Hong Kong set to celebrate Year of Ox with focus on wild bovines | Trending - Hindustan Times
close_game
close_game

Hong Kong set to celebrate Year of Ox with focus on wild bovines

AP |
Feb 09, 2021 12:49 PM IST

Ho Loy of the Lantau Buffalo Association and her team of volunteers dedicate most weekends to checking on the cattle that roam the biggest island within the territory of Hong Kong

The Chinese Year of the Ox begins Friday, and in the shadow of Hong Kong's futuristic urban skyline, wild bovines are getting some love.

Cows and buffalos eat grass at Lantau island, the biggest island within the territory of Hong Kong. The Chinese Year of the Ox begins Friday, Feb. 12, and in the shadow of Hong Kong's futuristic urban skyline, wild bovines are getting some love. Ho Loy of the Lantau Buffalo Association and her team of volunteers dedicate most weekends to checking on the cattle that roam the biggest island within the territory of Hong Kong. (AP)
Cows and buffalos eat grass at Lantau island, the biggest island within the territory of Hong Kong. The Chinese Year of the Ox begins Friday, Feb. 12, and in the shadow of Hong Kong's futuristic urban skyline, wild bovines are getting some love. Ho Loy of the Lantau Buffalo Association and her team of volunteers dedicate most weekends to checking on the cattle that roam the biggest island within the territory of Hong Kong. (AP)

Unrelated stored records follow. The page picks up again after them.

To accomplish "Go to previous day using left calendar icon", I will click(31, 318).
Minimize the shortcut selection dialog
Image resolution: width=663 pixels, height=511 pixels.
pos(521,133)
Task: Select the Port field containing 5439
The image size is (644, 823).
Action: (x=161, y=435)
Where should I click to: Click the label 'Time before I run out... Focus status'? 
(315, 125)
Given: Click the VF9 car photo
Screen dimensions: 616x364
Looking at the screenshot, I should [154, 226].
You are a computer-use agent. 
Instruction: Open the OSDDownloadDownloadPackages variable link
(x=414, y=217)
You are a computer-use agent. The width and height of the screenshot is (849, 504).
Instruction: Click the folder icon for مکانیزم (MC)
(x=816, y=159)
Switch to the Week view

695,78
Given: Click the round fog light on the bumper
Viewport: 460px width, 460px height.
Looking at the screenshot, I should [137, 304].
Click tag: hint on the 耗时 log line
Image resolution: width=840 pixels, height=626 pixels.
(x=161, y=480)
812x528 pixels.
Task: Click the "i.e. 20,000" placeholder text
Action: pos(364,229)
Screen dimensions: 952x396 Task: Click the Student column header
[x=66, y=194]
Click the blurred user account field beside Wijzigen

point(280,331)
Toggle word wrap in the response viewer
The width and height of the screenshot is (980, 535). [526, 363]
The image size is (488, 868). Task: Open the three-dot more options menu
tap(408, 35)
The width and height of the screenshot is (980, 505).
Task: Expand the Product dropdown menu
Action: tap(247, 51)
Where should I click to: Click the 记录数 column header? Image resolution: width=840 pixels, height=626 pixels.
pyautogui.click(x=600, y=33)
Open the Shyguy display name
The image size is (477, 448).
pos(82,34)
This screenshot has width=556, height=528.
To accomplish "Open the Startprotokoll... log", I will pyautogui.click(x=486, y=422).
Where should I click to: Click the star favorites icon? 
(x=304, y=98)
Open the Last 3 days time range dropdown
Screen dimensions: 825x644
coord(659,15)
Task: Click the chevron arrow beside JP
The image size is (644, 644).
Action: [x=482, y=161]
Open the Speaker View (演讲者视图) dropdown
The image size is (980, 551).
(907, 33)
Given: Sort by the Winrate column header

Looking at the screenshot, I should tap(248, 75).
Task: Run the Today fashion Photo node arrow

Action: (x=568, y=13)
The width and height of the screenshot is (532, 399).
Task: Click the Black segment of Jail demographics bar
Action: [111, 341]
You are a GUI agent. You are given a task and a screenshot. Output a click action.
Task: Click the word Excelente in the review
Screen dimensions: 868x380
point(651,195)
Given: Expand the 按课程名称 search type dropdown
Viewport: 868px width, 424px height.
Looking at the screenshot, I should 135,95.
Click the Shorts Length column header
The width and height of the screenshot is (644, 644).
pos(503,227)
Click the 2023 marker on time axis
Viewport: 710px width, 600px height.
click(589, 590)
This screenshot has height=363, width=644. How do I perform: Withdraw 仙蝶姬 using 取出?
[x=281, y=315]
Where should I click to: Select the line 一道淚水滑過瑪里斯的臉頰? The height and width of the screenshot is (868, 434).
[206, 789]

Cattle and water buffalo embody hard work and serenity in the 12-animal Chinese zodiac, and were used on Hong Kong farms for centuries to plough rice fields, pull carts and provide milk and meat. But as farms began to shut down in the the 1970s, many animals were abandoned and their descendants became the wild cattle and buffalos now commonly seen in rural Hong Kong.

Unlock exclusive access to the latest news on India's general elections, only on the HT App. Download Now! Download Now!

Ho Loy of the Lantau Buffalo Association and her team of volunteers dedicate most weekends to checking on the cattle that roam the biggest island within the territory of Hong Kong. Starting mid-morning they distribute grass and hay bought with donated funds to different herds around the island.

“The animals are a very important part of our culture, of our city planning, especially rural planning," Ho said. The animals provide an opportunity to explore “what that means to Hong Kong people about the nature, the remaining nature value in Hong Kong.”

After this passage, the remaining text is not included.